Required action.
In the records below, find the line that contains "Given: Zoom in on the left map". Retype that line and all the lines after it through the end, leaving out the pictures.

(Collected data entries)
%%

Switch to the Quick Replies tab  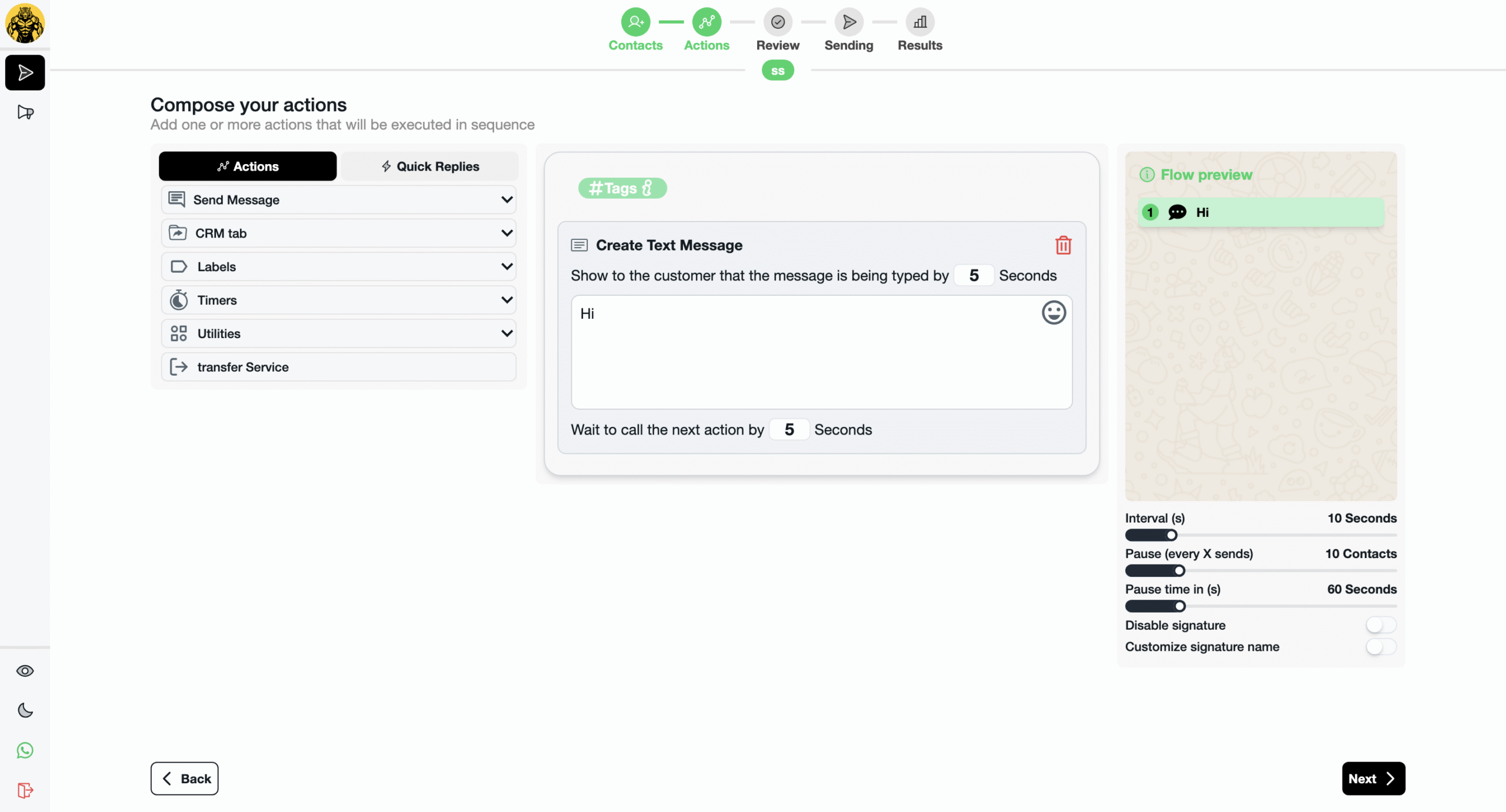(429, 166)
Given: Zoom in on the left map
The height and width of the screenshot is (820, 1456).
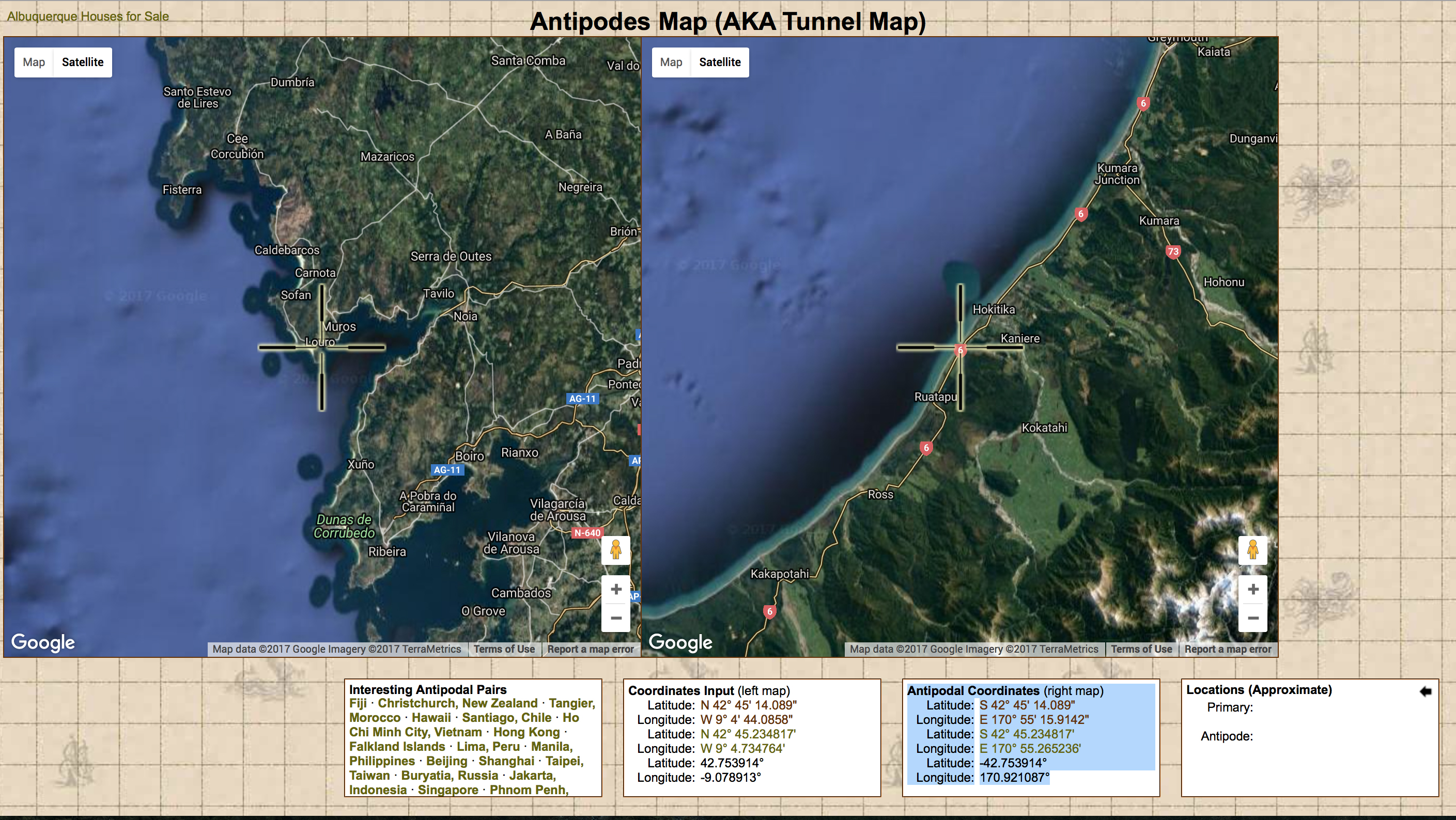Looking at the screenshot, I should (x=615, y=589).
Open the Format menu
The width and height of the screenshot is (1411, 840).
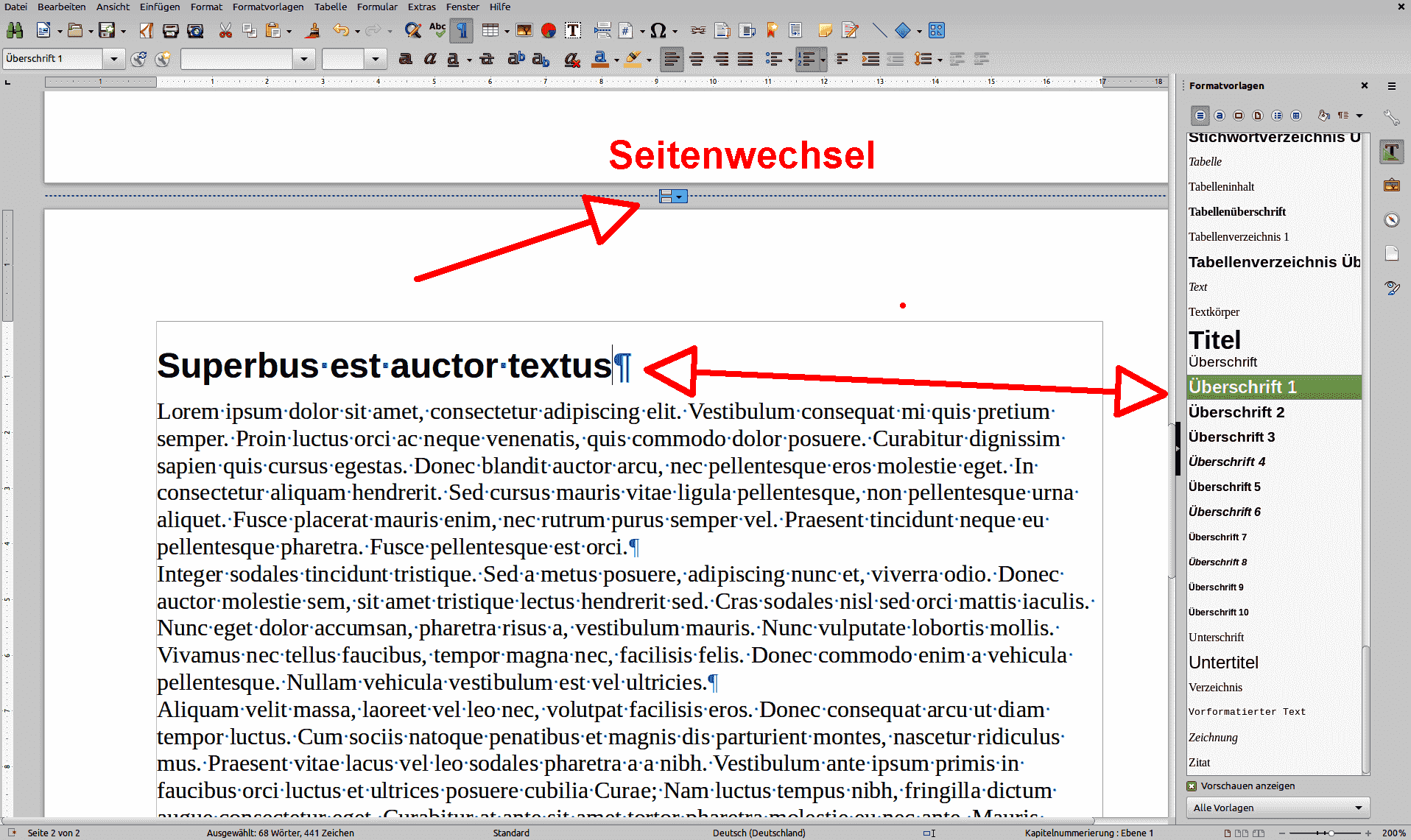point(206,7)
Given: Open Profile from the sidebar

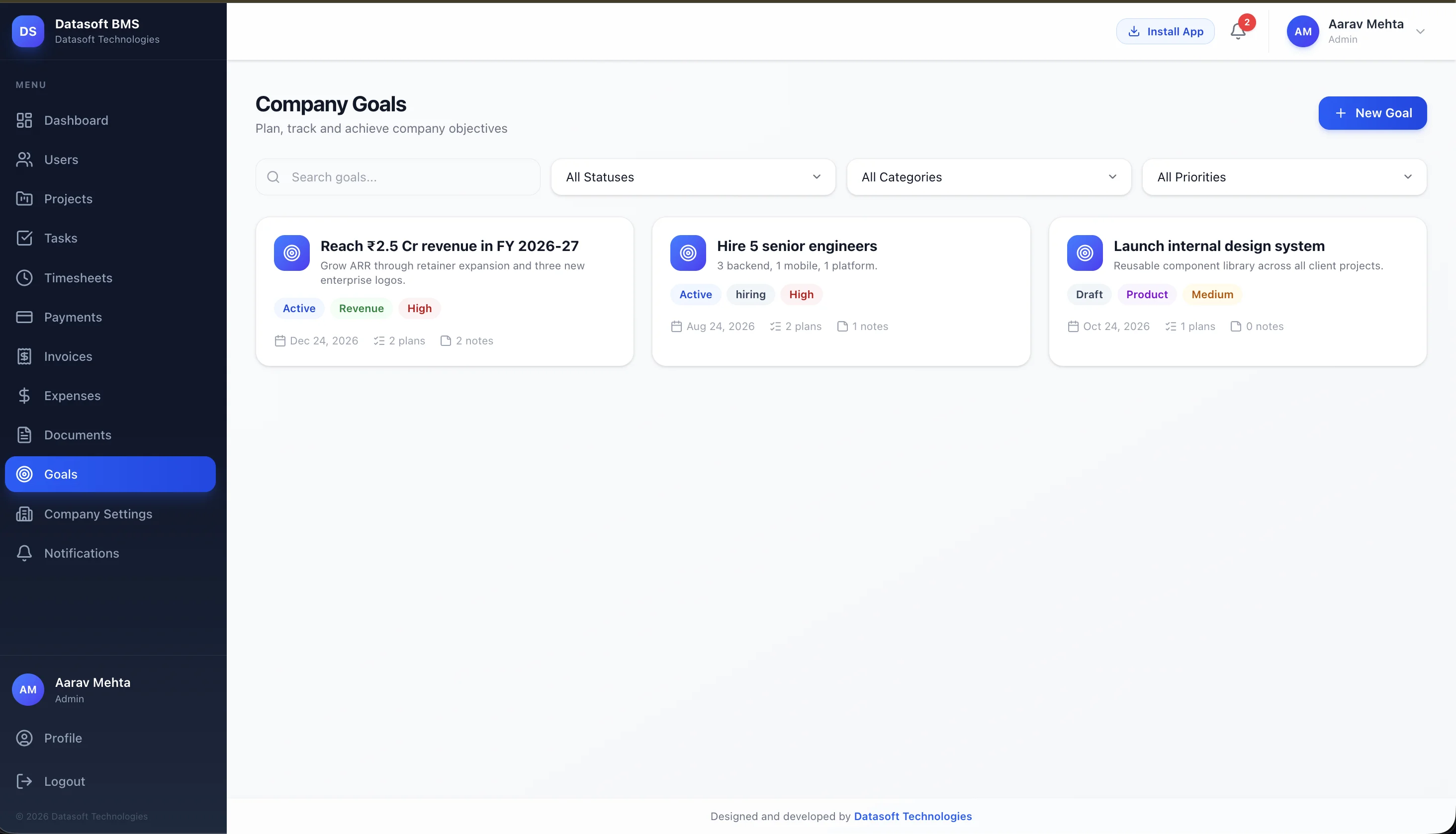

%%

Output for this task.
Given: Zoom in on the left map
The height and width of the screenshot is (820, 1456).
Looking at the screenshot, I should (x=615, y=589).
Open the Format menu
The width and height of the screenshot is (1411, 840).
point(206,7)
Given: Open Profile from the sidebar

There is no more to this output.